| Shaun Tandon |
NEW YORK (AFP) – China’s leading conductor, Long Yu has set a goal of expanding his orchestra’s exposure to the world. But as he spent time in the West, he has also found another mission — showcasing the diversity of Chinese music.
“People know very little about Chinese music, actually, even people who talk a lot about the elements that Debussy used from the Far East,” Yu told AFP before conducting his premiere subscription series with the New York Philharmonic.
“Most people see what happens as like a Chinatown culture,” exotic and compartmentalised, he said.
Yu on February 24 will return to the New York Philharmonic to celebrate the Chinese New Year. The concert will feature Yo-Yo Ma on cello for the first US performance of modern Chinese composer Zhao Lin’s “Duo”, which also highlights the sheng — a bamboo reed instrument common in Chinese operas.
Yu, who is music director of the Shanghai Symphony Orchestra, said he hoped to shine a greater spotlight both on contemporary Chinese composers and the music of the country’s large minority populations.
“I want to give people a discovery tour of the musical life of China,” Yu said.
Yu, who has led Chinese New Year concerts in New York since the annual galas started in 2012, has put a top priority on raising the international profile of his orchestra and of Chinese musicians.
He last year led the Beijing-based China Philharmonic Orchestra in its debut at the BBC Proms at Royal Albert Hall and recently was honored by France as a Chevalier dans L’Ordre des Arts et des Lettres.
In September, an inaugural class of 22 young Chinese musicians began training with New York Philharmonic performers in an initiative called the Shanghai Orchestra Academy.
Yu, who last year turned 50, said he wanted his legacy to include education of Chinese musicians who often did not have the resources to train overseas or even to see top-quality performances.
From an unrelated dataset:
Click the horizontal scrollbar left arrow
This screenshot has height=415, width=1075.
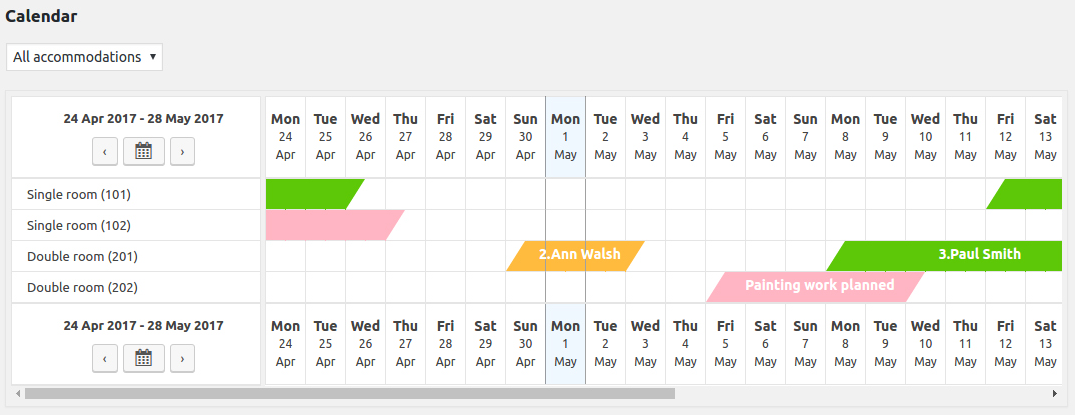click(18, 394)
“If we can give them a chance to study with top musicians in the world, particularly from the New York Philharmonic, it is a luxury and a service to the young generation,” he said.
In one key difference from most Western conservatories, Yu’s initiative trains musicians for careers in orchestras rather than honing soloists’ skills.
Yu, however, played down cultural differences between Chinese and Western musicians, saying that the main gap was in training.
But one key divergence lies in history. While Western-style classical music has enjoyed a following in China for more than a century, the Cultural Revolution starting in the 1960s sought to eradicate any art not seen as extolling the communist system.
Yu – whose grandfather, Ding Shande, was a prominent composer who died in 1955 — felt the Cultural Revolution first-hand as a child.
“For almost eight or 10 years, we could not in public openly discuss doing classical music. It was quite a difficult time. Our whole classical music life really started 30 years ago,” he said.
A tall man with a sturdy build, Yu offered a vigorous but firm lead to the New York Philharmonic for Tchaikovsky’s Violin Concerto. The audience, however, was most enraptured by violin soloist Maxim Vengerov whose intense performance was his first at the Philharmonic in more than eight years.
For the subscription debut that closed Saturday, Yu also conducted the Philharmonic in the Fifth Symphony of Shostakovich — a composer well-acquainted with the struggles of navigating communist politics.
Yu himself has pushed the envelope on political boundaries. He helped bring to mainland China the National Symphony of Taiwan — which Beijing considers a renegade province — and conducted the China Philharmonic in Rome in a performance attended by then pope Benedict XIV, even though Beijing has no diplomatic relations with the Vatican.
With much talk in the West about how China will rise, Yu believes that, in music, his country will have a major presence.
“Probably in the future, China will become one of the largest classical music markets,” he said.